Comment 4 for bug 1249674

Revision history for this message
UlfZibis (ulf-zibis) wrote : Re: New objects should inherit access rights from above

1) Windows _and_ Linux have protected "home" paths for private user data, so user A has no access to data in user B's "home" path.
I think, users will be _disoriented by current default behaviour_ of ntfs-3g - if ever noticed - at least I was, when I discovered that above rule does not anymore hold after adding new data to a Windows "home" path from Linux side.
Assume, one adds a folder "Projects" to /media/Windows/Users/A/ and then some data and later user B logs in on Windows.
Folder C:\Users\A\ is correctly is not accessible for user B but C:\Users\A\Projects\ is.
I believe, people regularly do not discover this, but if, I'm sure, they will be truly "disoriented".

Can you share a scenario, where a user could be disoriented, when a Linux created file object no more has Windows full access for anybody - even for Guest - but is only restricted to the permissions of it's parent folder, from which itself inherits it's permissions?
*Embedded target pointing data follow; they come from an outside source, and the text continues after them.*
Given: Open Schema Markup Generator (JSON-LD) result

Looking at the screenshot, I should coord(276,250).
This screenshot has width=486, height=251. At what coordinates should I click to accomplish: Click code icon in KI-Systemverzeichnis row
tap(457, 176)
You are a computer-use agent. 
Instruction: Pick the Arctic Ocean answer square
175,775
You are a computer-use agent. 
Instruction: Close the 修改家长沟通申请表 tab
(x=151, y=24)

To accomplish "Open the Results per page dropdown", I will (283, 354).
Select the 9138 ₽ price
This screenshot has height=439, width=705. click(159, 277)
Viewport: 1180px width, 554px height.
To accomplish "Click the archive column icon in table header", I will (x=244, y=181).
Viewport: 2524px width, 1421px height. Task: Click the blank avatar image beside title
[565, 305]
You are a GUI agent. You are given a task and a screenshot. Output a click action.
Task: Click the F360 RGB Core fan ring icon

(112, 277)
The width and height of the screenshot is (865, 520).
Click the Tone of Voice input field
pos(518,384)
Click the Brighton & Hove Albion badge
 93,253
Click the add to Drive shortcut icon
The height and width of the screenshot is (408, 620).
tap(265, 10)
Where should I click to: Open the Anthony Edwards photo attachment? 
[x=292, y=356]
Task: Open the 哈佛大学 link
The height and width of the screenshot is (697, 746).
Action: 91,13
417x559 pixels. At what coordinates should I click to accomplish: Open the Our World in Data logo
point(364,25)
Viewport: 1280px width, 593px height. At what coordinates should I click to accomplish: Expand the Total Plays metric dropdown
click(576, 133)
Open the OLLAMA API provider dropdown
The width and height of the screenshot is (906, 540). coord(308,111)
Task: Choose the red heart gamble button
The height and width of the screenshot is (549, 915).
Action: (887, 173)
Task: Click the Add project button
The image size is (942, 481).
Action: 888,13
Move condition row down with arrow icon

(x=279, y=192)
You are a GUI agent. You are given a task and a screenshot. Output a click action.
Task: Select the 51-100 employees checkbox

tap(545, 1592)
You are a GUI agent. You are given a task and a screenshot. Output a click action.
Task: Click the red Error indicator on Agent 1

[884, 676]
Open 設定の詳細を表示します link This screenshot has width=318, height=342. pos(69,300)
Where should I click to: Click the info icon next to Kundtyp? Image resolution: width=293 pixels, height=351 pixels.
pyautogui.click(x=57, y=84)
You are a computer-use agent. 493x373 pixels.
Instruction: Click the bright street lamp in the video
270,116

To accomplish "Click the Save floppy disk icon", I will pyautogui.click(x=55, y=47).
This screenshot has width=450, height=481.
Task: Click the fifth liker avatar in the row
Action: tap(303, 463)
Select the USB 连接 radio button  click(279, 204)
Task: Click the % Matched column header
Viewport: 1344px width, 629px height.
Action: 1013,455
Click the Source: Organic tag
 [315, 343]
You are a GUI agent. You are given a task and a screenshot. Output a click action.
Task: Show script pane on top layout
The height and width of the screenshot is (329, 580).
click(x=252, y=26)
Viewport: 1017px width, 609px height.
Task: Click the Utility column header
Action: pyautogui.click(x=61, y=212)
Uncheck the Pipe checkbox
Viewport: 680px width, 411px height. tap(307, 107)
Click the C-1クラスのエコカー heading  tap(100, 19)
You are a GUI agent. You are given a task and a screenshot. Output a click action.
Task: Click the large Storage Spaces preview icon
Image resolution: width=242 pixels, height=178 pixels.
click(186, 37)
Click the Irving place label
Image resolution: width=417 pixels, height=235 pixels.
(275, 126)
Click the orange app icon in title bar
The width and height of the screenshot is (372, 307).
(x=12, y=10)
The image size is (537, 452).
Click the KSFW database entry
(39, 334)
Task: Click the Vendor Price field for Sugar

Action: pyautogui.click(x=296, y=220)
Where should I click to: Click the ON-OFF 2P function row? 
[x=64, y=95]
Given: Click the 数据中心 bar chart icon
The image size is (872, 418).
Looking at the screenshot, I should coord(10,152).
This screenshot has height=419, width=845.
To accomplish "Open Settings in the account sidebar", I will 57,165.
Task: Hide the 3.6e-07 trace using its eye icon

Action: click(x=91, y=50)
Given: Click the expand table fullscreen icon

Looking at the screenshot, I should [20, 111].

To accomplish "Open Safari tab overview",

2) Current inherit behavior in combination with mandatory UserMapping actually has some traps, see:
http://tuxera.com/forum/viewtopic.php?f=3&t=30640&start=0&sid=421e2960a1766bcd9884ebce3183b235
http://tuxera.com/forum/viewtopic.php?f=3&t=30642&start=0&sid=5c992ba48debdecdcd6ebbe55da0bed5
With the there provided prototype patch for inheritance without UserMapping, new file objects in some Windows protected parent folder, created from Linux, have more or less the same permissions - by inheritance - as those, which were copied with Windows Explorer from an external permission-less source e.g. USB FAT volume. So I see no problem with:
- "the same exact result as Windows cannot be achieved"
- less worry on Linux protections - from Linux side there is no difference if mounted with inherit or not, in both cases all file objects have world access.